Your answer should reproduce every line of the material in which the word "photo" occurs.
[[ Data for analysis open ]]
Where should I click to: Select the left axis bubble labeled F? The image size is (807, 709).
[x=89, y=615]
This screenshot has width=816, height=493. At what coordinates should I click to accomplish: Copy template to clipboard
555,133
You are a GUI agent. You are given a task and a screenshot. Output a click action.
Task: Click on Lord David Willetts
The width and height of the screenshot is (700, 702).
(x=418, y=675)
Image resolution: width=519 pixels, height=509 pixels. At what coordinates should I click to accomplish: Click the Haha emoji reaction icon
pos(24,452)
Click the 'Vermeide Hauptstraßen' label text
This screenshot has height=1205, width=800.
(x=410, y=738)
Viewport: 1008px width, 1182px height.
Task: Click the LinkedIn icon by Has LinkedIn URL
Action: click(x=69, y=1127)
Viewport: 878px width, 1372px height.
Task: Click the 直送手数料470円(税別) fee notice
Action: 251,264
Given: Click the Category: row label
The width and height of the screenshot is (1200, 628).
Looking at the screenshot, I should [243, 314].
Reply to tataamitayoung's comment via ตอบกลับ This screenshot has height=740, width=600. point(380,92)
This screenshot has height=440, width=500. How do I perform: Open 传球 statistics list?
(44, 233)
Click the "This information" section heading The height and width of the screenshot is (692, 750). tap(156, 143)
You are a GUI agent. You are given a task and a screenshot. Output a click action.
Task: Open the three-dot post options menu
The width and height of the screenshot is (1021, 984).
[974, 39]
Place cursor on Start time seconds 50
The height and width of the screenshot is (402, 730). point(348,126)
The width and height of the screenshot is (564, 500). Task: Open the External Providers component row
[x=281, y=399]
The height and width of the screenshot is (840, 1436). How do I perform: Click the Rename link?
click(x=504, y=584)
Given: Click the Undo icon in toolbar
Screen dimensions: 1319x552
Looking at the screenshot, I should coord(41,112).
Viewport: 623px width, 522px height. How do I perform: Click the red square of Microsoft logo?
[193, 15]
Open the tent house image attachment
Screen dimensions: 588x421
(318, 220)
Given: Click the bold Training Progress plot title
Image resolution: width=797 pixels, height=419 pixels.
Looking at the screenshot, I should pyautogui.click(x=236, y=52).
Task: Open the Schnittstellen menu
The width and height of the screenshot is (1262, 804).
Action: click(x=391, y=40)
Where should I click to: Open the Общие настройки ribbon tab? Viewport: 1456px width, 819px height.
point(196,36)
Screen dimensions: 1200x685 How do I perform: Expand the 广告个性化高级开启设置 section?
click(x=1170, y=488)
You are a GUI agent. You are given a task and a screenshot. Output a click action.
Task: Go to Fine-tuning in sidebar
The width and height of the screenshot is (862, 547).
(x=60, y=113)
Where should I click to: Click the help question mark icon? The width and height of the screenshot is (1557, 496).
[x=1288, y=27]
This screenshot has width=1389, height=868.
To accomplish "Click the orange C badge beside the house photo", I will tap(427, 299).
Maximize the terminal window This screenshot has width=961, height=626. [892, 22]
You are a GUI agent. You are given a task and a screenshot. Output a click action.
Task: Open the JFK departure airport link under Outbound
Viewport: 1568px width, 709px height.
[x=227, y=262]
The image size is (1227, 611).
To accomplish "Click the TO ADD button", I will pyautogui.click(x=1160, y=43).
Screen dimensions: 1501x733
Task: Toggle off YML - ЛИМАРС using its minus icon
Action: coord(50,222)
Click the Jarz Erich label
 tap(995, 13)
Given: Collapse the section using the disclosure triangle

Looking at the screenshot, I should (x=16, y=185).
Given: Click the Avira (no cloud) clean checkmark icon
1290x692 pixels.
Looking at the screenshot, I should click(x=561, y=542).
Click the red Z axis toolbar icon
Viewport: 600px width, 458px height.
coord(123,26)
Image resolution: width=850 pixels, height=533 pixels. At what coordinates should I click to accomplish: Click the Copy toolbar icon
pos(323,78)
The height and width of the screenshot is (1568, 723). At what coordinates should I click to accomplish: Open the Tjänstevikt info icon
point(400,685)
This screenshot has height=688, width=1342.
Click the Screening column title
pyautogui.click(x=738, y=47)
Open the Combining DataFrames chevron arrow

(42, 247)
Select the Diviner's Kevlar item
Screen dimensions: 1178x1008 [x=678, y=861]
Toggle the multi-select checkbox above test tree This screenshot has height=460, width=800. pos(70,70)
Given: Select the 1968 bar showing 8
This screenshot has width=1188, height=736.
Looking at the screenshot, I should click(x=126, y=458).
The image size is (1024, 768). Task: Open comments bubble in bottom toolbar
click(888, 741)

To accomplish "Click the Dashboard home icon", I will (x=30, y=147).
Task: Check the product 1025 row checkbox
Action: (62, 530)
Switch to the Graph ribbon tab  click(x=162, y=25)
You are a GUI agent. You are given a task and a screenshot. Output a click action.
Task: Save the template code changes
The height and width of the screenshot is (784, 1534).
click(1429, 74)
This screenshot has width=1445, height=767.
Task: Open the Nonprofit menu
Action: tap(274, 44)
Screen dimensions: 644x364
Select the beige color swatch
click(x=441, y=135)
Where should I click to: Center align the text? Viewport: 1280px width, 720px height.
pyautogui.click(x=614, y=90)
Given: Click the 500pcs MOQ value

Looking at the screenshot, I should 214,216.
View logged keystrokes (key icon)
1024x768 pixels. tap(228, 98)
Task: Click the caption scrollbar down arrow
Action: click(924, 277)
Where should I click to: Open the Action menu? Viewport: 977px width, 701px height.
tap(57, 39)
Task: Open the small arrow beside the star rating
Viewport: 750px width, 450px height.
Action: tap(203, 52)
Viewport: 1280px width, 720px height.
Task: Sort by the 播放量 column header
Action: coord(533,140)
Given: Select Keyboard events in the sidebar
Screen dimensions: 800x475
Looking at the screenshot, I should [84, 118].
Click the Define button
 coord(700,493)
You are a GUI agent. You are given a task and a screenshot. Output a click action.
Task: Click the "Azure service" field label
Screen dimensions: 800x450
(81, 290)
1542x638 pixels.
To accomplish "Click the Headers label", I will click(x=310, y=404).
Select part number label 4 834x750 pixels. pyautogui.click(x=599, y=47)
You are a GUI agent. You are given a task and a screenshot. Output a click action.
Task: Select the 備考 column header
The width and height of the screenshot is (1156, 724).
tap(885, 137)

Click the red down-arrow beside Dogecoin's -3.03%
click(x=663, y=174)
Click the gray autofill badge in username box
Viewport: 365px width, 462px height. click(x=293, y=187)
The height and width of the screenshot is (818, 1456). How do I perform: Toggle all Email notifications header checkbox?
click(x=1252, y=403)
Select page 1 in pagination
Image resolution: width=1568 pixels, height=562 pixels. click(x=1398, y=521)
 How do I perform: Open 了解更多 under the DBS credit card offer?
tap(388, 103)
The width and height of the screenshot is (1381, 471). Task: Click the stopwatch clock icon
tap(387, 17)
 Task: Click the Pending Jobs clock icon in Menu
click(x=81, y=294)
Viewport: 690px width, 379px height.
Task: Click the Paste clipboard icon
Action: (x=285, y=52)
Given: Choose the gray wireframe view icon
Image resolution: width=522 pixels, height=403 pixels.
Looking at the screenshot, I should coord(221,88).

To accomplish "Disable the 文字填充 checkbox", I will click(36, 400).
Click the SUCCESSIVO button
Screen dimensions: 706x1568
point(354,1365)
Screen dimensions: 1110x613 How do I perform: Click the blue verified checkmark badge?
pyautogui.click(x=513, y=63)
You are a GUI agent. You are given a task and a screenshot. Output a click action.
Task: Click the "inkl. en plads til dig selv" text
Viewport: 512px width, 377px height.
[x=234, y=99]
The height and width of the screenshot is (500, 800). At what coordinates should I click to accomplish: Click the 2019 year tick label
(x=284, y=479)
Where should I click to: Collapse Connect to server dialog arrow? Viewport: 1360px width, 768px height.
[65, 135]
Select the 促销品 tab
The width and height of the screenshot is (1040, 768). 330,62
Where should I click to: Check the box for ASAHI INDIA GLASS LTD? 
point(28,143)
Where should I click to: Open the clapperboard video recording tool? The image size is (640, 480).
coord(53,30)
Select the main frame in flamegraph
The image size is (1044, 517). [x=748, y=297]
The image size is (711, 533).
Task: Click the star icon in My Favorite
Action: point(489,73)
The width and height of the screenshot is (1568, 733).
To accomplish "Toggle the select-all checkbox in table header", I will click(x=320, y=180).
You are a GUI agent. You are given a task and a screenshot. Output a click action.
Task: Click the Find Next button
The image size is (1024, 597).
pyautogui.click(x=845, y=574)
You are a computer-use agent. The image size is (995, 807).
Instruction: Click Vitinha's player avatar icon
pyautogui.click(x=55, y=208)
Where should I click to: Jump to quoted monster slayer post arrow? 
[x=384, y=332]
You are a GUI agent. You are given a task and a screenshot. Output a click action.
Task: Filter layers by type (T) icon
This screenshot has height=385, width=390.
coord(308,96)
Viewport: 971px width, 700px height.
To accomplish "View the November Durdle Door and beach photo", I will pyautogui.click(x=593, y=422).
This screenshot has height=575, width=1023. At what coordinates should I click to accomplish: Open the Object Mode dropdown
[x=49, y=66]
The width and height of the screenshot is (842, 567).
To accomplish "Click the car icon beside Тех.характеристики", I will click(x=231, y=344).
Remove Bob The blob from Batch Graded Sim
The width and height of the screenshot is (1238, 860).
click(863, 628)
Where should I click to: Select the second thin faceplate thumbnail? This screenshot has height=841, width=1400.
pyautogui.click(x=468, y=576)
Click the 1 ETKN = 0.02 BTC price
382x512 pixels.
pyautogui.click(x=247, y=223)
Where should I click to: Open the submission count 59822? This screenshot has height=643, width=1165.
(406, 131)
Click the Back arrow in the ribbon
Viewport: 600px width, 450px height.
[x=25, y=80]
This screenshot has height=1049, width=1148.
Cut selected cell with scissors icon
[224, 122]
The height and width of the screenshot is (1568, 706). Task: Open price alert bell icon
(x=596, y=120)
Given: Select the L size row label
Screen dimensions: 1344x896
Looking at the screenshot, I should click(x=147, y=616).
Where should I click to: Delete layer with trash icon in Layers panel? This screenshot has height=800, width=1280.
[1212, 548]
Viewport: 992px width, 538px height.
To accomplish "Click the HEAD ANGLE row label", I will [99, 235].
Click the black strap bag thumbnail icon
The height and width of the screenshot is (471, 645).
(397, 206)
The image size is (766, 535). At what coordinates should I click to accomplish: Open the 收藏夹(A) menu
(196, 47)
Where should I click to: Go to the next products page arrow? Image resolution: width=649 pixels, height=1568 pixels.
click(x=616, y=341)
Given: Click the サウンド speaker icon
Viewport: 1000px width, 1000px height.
[[ Data for analysis closed ]]
### Solution
To accomplish "Click the orange C badge beside the house photo", I will tap(427, 299).
To accomplish "View the November Durdle Door and beach photo", I will pyautogui.click(x=593, y=422).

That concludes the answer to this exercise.